Task instructions: Nothing but an exact copy of the records below counts as the answer.

[Start of section]

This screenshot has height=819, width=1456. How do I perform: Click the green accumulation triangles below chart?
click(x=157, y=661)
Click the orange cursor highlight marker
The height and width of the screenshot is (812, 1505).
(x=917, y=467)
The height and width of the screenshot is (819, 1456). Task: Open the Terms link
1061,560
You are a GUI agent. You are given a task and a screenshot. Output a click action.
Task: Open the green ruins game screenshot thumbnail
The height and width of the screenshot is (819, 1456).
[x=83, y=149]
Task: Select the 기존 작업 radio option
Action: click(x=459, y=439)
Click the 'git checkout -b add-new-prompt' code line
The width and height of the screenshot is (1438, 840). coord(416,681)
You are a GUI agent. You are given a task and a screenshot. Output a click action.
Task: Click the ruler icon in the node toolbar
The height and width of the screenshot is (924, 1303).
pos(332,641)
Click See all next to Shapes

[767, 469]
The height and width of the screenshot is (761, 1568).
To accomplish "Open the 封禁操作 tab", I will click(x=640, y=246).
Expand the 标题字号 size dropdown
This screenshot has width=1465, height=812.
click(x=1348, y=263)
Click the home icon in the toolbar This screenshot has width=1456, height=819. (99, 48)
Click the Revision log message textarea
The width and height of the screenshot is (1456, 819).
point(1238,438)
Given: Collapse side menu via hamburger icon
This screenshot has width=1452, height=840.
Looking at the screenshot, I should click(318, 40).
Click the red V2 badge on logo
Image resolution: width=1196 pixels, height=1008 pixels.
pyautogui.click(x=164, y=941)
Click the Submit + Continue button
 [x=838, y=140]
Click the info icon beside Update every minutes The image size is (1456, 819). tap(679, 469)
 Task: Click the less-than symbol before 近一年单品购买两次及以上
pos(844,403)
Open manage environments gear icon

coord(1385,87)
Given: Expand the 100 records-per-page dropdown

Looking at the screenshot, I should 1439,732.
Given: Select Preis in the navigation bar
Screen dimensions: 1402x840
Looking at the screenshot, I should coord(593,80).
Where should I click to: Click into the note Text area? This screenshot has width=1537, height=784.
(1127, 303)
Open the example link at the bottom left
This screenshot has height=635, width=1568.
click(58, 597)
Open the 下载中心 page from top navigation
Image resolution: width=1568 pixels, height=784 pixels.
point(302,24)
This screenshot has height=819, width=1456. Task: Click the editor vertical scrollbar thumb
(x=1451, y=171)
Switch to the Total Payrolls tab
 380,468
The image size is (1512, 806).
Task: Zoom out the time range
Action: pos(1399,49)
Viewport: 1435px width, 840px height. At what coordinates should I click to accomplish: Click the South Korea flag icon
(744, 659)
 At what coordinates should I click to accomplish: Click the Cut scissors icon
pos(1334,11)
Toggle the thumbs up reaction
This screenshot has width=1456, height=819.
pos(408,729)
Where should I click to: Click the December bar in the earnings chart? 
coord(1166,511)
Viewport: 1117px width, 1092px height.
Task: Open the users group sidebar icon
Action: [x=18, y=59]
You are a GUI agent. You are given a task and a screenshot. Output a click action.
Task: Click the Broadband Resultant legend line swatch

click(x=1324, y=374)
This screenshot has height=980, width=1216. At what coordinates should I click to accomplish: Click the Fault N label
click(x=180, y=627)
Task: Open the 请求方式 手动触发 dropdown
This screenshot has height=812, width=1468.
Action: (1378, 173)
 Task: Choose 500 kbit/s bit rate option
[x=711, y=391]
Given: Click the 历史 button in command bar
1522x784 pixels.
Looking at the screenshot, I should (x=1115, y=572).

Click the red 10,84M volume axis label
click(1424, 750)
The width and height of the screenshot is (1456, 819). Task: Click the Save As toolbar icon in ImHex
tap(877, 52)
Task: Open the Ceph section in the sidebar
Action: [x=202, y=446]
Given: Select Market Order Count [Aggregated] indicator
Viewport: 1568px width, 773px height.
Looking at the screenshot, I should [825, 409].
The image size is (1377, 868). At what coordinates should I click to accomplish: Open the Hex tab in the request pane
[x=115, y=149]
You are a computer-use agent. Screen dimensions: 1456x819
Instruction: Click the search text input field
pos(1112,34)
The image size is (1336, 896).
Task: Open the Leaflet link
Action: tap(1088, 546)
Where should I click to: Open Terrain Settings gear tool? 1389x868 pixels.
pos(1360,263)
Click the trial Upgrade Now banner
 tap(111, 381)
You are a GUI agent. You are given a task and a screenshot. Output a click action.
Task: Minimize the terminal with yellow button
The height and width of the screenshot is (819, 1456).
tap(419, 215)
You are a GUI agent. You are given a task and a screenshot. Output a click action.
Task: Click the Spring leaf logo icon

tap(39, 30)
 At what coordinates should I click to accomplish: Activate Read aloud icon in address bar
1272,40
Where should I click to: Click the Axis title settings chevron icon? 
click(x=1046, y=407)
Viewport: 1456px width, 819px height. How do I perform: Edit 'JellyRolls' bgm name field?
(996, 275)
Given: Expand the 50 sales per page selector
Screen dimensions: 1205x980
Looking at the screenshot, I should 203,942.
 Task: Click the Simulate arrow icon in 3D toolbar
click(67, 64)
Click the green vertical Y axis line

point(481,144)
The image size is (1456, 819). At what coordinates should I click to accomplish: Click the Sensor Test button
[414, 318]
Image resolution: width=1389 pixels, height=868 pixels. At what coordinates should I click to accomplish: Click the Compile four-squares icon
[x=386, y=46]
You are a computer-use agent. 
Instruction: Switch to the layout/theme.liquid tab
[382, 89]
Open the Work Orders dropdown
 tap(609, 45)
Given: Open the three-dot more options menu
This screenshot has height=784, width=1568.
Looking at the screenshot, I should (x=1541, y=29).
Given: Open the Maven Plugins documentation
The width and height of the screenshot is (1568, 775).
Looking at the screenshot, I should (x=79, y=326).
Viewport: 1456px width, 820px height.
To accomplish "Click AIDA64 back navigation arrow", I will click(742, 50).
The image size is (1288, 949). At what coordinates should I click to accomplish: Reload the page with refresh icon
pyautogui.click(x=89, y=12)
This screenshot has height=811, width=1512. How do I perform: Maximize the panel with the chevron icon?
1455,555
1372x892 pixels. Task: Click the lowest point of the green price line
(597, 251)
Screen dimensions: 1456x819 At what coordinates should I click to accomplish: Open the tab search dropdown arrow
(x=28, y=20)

[End of section]

Response for this exercise:
This screenshot has height=819, width=1456. How do I perform: Click the green accumulation triangles below chart?
click(x=157, y=661)
Click the orange cursor highlight marker
The height and width of the screenshot is (812, 1505).
(x=917, y=467)
The height and width of the screenshot is (819, 1456). Task: Open the Terms link
1061,560
You are a GUI agent. You are given a task and a screenshot. Output a click action.
Task: Open the green ruins game screenshot thumbnail
The height and width of the screenshot is (819, 1456).
[x=83, y=149]
Task: Select the 기존 작업 radio option
Action: click(x=459, y=439)
Click the 'git checkout -b add-new-prompt' code line
The width and height of the screenshot is (1438, 840). coord(416,681)
You are a GUI agent. You are given a task and a screenshot. Output a click action.
Task: Click the ruler icon in the node toolbar
The height and width of the screenshot is (924, 1303).
pos(332,641)
Click See all next to Shapes

[767, 469]
The height and width of the screenshot is (761, 1568).
To accomplish "Open the 封禁操作 tab", I will click(x=640, y=246).
Expand the 标题字号 size dropdown
This screenshot has width=1465, height=812.
click(x=1348, y=263)
Click the home icon in the toolbar This screenshot has width=1456, height=819. (99, 48)
Click the Revision log message textarea
The width and height of the screenshot is (1456, 819).
point(1238,438)
Given: Collapse side menu via hamburger icon
This screenshot has width=1452, height=840.
Looking at the screenshot, I should click(318, 40).
Click the red V2 badge on logo
Image resolution: width=1196 pixels, height=1008 pixels.
pyautogui.click(x=164, y=941)
Click the Submit + Continue button
 [x=838, y=140]
Click the info icon beside Update every minutes The image size is (1456, 819). tap(679, 469)
 Task: Click the less-than symbol before 近一年单品购买两次及以上
pos(844,403)
Open manage environments gear icon

coord(1385,87)
Given: Expand the 100 records-per-page dropdown

Looking at the screenshot, I should 1439,732.
Given: Select Preis in the navigation bar
Screen dimensions: 1402x840
Looking at the screenshot, I should coord(593,80).
Where should I click to: Click into the note Text area? This screenshot has width=1537, height=784.
(1127, 303)
Open the example link at the bottom left
This screenshot has height=635, width=1568.
click(58, 597)
Open the 下载中心 page from top navigation
Image resolution: width=1568 pixels, height=784 pixels.
point(302,24)
This screenshot has height=819, width=1456. Task: Click the editor vertical scrollbar thumb
(x=1451, y=171)
Switch to the Total Payrolls tab
 380,468
The image size is (1512, 806).
Task: Zoom out the time range
Action: pos(1399,49)
Viewport: 1435px width, 840px height. At what coordinates should I click to accomplish: Click the South Korea flag icon
(744, 659)
 At what coordinates should I click to accomplish: Click the Cut scissors icon
pos(1334,11)
Toggle the thumbs up reaction
This screenshot has width=1456, height=819.
pos(408,729)
Where should I click to: Click the December bar in the earnings chart? 
coord(1166,511)
Viewport: 1117px width, 1092px height.
Task: Open the users group sidebar icon
Action: [x=18, y=59]
You are a GUI agent. You are given a task and a screenshot. Output a click action.
Task: Click the Broadband Resultant legend line swatch

click(x=1324, y=374)
This screenshot has height=980, width=1216. At what coordinates should I click to accomplish: Click the Fault N label
click(x=180, y=627)
Task: Open the 请求方式 手动触发 dropdown
This screenshot has height=812, width=1468.
Action: (1378, 173)
 Task: Choose 500 kbit/s bit rate option
[x=711, y=391]
Given: Click the 历史 button in command bar
1522x784 pixels.
Looking at the screenshot, I should (x=1115, y=572).

Click the red 10,84M volume axis label
click(1424, 750)
The width and height of the screenshot is (1456, 819). Task: Click the Save As toolbar icon in ImHex
tap(877, 52)
Task: Open the Ceph section in the sidebar
Action: [x=202, y=446]
Given: Select Market Order Count [Aggregated] indicator
Viewport: 1568px width, 773px height.
Looking at the screenshot, I should [825, 409].
The image size is (1377, 868). At what coordinates should I click to accomplish: Open the Hex tab in the request pane
[x=115, y=149]
You are a computer-use agent. Screen dimensions: 1456x819
Instruction: Click the search text input field
pos(1112,34)
The image size is (1336, 896).
Task: Open the Leaflet link
Action: tap(1088, 546)
Where should I click to: Open Terrain Settings gear tool? 1389x868 pixels.
pos(1360,263)
Click the trial Upgrade Now banner
 tap(111, 381)
You are a GUI agent. You are given a task and a screenshot. Output a click action.
Task: Minimize the terminal with yellow button
The height and width of the screenshot is (819, 1456).
tap(419, 215)
You are a GUI agent. You are given a task and a screenshot. Output a click action.
Task: Click the Spring leaf logo icon

tap(39, 30)
 At what coordinates should I click to accomplish: Activate Read aloud icon in address bar
1272,40
Where should I click to: Click the Axis title settings chevron icon? 
click(x=1046, y=407)
Viewport: 1456px width, 819px height. How do I perform: Edit 'JellyRolls' bgm name field?
(996, 275)
Given: Expand the 50 sales per page selector
Screen dimensions: 1205x980
Looking at the screenshot, I should 203,942.
 Task: Click the Simulate arrow icon in 3D toolbar
click(67, 64)
Click the green vertical Y axis line

point(481,144)
The image size is (1456, 819). At what coordinates should I click to accomplish: Click the Sensor Test button
[414, 318]
Image resolution: width=1389 pixels, height=868 pixels. At what coordinates should I click to accomplish: Click the Compile four-squares icon
[x=386, y=46]
You are a computer-use agent. 
Instruction: Switch to the layout/theme.liquid tab
[382, 89]
Open the Work Orders dropdown
 tap(609, 45)
Given: Open the three-dot more options menu
This screenshot has height=784, width=1568.
Looking at the screenshot, I should (x=1541, y=29).
Given: Open the Maven Plugins documentation
The width and height of the screenshot is (1568, 775).
Looking at the screenshot, I should (x=79, y=326).
Viewport: 1456px width, 820px height.
To accomplish "Click AIDA64 back navigation arrow", I will click(742, 50).
The image size is (1288, 949). At what coordinates should I click to accomplish: Reload the page with refresh icon
pyautogui.click(x=89, y=12)
This screenshot has height=811, width=1512. How do I perform: Maximize the panel with the chevron icon?
1455,555
1372x892 pixels. Task: Click the lowest point of the green price line
(597, 251)
Screen dimensions: 1456x819 At what coordinates should I click to accomplish: Open the tab search dropdown arrow
(x=28, y=20)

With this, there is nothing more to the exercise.